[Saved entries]
=-=-=-=-=

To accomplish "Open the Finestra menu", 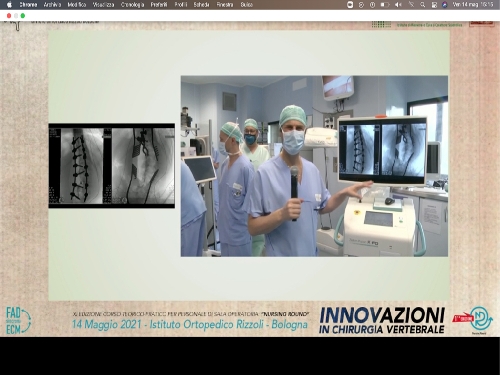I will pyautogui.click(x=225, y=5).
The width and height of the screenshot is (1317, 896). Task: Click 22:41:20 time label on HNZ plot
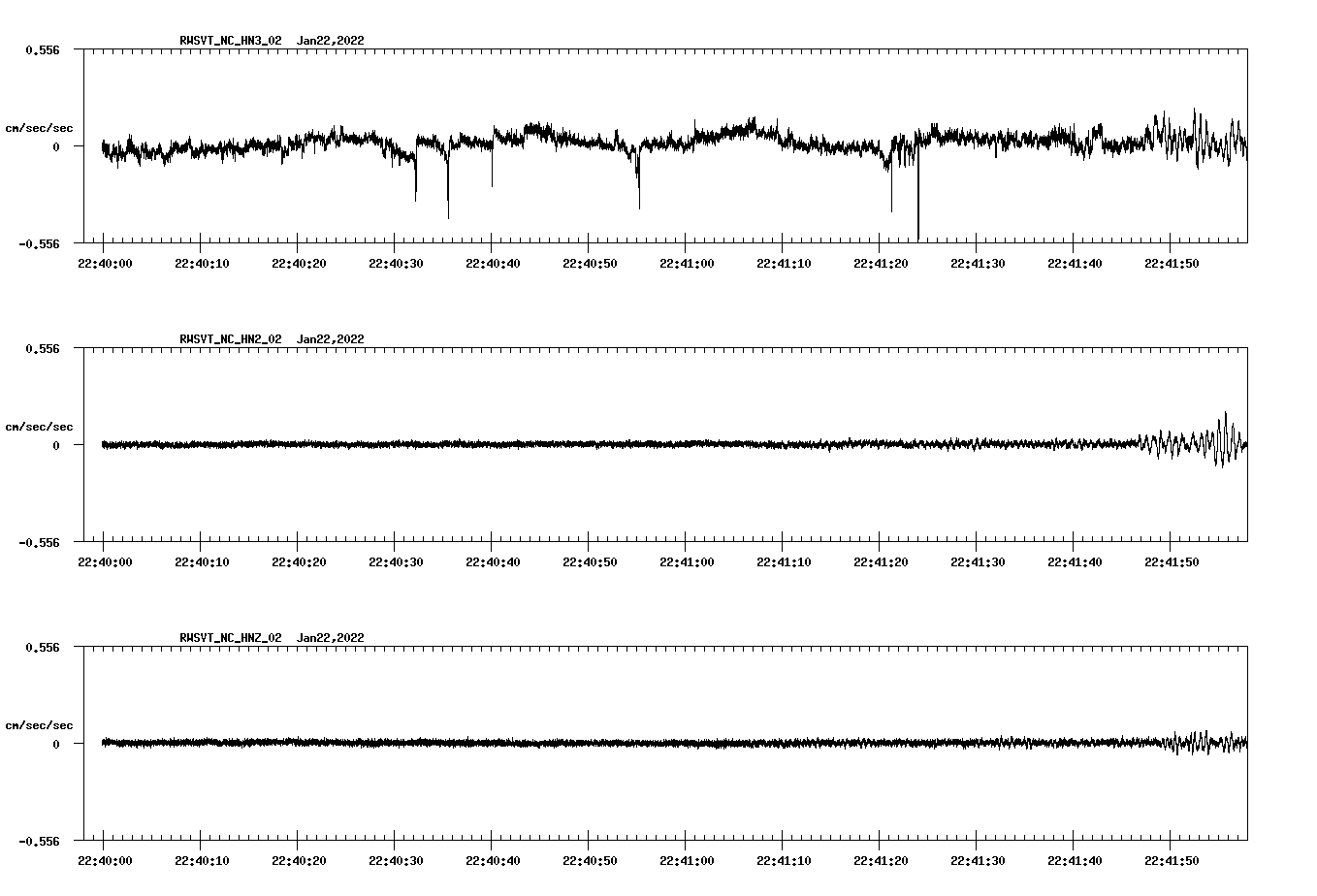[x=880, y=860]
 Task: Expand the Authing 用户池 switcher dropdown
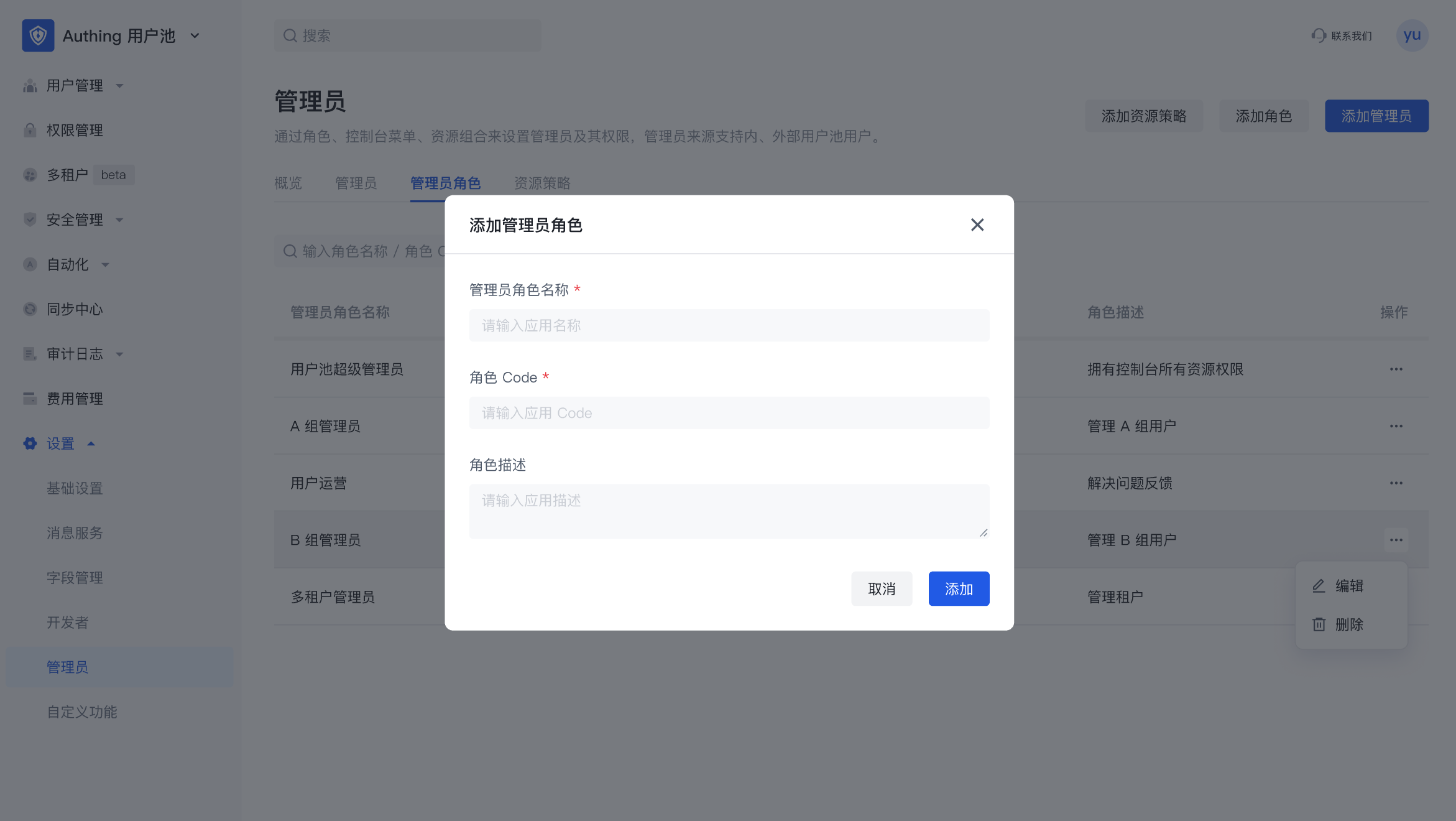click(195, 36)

=-=-=-=-=

(Goal): Pull out every line of the material above that contains the string "Task". Case counts.

(Written solution):
The width and height of the screenshot is (1317, 896). Task: Click 22:41:20 time label on HNZ plot
 Task: Expand the Authing 用户池 switcher dropdown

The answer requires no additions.